[Stored items]
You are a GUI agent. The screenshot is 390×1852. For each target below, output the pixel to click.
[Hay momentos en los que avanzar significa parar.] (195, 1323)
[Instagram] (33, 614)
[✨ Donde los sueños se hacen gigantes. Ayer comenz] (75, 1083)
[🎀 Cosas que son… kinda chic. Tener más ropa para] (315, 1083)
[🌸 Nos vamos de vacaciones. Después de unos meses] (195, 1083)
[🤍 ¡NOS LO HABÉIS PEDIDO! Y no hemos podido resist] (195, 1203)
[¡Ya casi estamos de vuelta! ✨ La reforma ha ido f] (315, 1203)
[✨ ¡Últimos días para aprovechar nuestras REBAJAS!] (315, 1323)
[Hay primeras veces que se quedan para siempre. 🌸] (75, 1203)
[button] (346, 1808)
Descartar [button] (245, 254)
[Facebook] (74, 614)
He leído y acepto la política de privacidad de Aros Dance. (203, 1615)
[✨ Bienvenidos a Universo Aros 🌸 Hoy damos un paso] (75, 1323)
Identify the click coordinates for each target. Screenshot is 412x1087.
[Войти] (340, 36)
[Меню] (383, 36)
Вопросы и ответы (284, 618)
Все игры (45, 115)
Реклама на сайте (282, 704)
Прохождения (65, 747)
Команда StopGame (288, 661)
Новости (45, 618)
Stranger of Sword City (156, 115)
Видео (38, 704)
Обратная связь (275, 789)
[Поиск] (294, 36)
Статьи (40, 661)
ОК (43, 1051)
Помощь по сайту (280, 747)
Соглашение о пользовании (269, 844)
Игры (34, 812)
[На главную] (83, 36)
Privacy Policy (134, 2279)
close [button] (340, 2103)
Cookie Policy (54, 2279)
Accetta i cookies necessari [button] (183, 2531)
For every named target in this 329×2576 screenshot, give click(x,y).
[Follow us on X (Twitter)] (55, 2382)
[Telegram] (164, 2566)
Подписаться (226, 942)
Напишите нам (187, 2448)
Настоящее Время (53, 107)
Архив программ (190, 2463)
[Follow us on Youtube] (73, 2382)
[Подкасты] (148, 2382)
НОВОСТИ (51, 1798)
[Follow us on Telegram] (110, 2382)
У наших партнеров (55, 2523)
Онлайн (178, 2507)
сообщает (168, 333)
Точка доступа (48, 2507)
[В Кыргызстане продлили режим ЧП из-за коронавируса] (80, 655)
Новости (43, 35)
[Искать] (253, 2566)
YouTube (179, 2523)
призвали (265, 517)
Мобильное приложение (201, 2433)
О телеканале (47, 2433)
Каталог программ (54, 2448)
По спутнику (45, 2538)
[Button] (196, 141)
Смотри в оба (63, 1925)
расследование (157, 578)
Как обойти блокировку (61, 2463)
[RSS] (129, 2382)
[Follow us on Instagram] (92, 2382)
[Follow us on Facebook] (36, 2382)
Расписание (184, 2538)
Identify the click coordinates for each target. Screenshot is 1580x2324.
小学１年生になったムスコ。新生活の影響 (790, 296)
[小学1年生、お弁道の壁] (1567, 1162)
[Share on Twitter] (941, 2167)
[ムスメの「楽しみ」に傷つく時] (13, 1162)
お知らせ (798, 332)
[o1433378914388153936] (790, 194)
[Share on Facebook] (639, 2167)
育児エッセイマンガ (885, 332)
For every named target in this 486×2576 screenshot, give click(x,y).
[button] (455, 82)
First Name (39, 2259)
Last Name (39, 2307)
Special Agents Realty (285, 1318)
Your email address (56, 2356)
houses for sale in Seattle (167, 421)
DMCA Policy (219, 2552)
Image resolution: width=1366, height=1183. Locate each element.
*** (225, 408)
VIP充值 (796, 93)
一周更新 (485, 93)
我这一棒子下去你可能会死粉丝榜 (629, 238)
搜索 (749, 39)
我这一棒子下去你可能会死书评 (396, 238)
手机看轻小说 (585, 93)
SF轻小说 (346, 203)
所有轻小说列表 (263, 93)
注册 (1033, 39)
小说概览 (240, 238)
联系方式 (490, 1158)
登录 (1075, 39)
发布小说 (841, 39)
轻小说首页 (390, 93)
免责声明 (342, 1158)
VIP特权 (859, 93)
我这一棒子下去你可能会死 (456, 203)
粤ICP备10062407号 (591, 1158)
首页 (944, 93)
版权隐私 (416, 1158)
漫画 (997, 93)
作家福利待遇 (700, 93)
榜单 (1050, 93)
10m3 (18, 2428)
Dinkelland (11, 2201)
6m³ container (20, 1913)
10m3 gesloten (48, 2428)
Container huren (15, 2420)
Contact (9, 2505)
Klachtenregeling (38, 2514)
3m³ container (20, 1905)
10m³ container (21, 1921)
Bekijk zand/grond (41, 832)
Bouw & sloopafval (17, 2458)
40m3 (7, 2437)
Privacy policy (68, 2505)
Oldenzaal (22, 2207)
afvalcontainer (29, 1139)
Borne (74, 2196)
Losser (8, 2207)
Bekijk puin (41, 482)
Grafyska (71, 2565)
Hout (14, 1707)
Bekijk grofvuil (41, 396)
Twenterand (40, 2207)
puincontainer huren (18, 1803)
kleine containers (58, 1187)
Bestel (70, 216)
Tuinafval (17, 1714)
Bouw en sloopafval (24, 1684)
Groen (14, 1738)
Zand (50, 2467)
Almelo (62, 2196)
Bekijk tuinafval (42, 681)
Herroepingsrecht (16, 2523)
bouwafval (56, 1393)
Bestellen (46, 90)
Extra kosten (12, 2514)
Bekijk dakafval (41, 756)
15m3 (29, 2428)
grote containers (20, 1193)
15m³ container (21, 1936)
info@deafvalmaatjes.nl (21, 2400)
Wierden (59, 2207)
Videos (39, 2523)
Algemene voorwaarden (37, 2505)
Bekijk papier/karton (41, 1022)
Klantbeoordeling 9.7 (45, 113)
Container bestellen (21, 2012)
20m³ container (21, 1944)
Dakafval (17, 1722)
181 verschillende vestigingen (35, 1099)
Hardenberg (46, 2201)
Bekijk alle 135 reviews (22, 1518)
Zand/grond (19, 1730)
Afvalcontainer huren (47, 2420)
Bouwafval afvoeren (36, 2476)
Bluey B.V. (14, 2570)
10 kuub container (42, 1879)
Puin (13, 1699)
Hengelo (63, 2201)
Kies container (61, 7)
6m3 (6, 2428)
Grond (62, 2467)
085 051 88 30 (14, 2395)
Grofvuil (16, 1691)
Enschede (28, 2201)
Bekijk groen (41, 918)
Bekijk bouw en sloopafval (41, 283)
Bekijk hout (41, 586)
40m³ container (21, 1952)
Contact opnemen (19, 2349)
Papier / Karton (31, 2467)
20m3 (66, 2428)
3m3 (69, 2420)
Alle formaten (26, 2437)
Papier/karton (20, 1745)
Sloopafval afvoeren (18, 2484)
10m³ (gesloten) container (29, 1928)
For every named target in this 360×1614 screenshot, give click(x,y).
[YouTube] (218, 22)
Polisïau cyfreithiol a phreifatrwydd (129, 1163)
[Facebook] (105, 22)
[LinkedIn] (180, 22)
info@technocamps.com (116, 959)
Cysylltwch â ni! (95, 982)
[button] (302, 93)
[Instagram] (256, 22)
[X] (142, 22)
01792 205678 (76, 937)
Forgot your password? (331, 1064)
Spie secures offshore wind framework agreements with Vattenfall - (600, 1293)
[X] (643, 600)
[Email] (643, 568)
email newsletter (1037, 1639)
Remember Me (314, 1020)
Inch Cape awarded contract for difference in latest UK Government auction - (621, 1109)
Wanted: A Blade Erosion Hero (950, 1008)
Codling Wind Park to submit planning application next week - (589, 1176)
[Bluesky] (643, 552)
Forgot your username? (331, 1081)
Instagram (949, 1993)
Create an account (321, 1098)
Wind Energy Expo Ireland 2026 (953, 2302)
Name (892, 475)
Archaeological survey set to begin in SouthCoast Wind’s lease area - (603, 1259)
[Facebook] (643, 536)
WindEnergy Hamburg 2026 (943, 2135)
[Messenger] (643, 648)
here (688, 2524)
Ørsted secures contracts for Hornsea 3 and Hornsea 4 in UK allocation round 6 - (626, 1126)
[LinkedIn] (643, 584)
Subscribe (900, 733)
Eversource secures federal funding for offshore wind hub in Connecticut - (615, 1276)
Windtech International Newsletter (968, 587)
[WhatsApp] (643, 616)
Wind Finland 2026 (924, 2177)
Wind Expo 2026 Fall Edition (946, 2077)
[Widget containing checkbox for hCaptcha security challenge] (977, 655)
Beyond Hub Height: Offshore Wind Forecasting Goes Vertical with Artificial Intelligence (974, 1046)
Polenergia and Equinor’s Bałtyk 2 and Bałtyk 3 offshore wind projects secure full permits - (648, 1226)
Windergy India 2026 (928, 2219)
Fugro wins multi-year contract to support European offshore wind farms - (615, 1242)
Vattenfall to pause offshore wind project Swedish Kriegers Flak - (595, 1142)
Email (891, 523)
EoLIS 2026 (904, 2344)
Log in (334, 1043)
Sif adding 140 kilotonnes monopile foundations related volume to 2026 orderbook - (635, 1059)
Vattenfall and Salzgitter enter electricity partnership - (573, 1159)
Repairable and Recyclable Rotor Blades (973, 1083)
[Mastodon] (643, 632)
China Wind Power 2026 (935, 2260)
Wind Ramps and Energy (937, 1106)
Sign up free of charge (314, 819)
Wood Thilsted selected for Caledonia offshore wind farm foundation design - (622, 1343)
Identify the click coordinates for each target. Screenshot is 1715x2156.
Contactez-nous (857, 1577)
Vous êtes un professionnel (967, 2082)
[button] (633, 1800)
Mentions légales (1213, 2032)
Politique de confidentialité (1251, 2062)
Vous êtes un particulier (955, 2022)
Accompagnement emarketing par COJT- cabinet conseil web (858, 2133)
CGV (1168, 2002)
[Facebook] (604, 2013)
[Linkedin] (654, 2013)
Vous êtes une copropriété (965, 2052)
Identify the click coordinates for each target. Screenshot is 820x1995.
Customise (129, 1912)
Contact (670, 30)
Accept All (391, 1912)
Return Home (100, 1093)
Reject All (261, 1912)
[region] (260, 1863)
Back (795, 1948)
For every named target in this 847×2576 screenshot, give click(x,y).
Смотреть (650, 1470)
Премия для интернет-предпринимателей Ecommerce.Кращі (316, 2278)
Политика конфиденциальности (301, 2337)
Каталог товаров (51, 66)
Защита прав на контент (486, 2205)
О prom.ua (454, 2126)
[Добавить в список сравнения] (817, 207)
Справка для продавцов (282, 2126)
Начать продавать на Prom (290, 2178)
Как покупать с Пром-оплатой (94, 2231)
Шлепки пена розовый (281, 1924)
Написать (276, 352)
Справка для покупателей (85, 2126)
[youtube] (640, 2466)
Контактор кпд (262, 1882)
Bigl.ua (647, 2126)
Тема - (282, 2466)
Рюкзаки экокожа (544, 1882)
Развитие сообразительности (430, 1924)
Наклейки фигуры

• [Exercise instructions]: Going back to the entries above, set down exactly the lines that begin at the one with "[YouTube] (218, 22)" and end at the one with "here (688, 2524)", both included, and nothing else.

• [Reply to the exercise]:
[YouTube] (218, 22)
Polisïau cyfreithiol a phreifatrwydd (129, 1163)
[Facebook] (105, 22)
[LinkedIn] (180, 22)
info@technocamps.com (116, 959)
Cysylltwch â ni! (95, 982)
[button] (302, 93)
[Instagram] (256, 22)
[X] (142, 22)
01792 205678 (76, 937)
Forgot your password? (331, 1064)
Spie secures offshore wind framework agreements with Vattenfall - (600, 1293)
[X] (643, 600)
[Email] (643, 568)
email newsletter (1037, 1639)
Remember Me (314, 1020)
Inch Cape awarded contract for difference in latest UK Government auction - (621, 1109)
Wanted: A Blade Erosion Hero (950, 1008)
Codling Wind Park to submit planning application next week - (589, 1176)
[Bluesky] (643, 552)
Forgot your username? (331, 1081)
Instagram (949, 1993)
Create an account (321, 1098)
Wind Energy Expo Ireland 2026 (953, 2302)
Name (892, 475)
Archaeological survey set to begin in SouthCoast Wind’s lease area - (603, 1259)
[Facebook] (643, 536)
WindEnergy Hamburg 2026 (943, 2135)
[Messenger] (643, 648)
here (688, 2524)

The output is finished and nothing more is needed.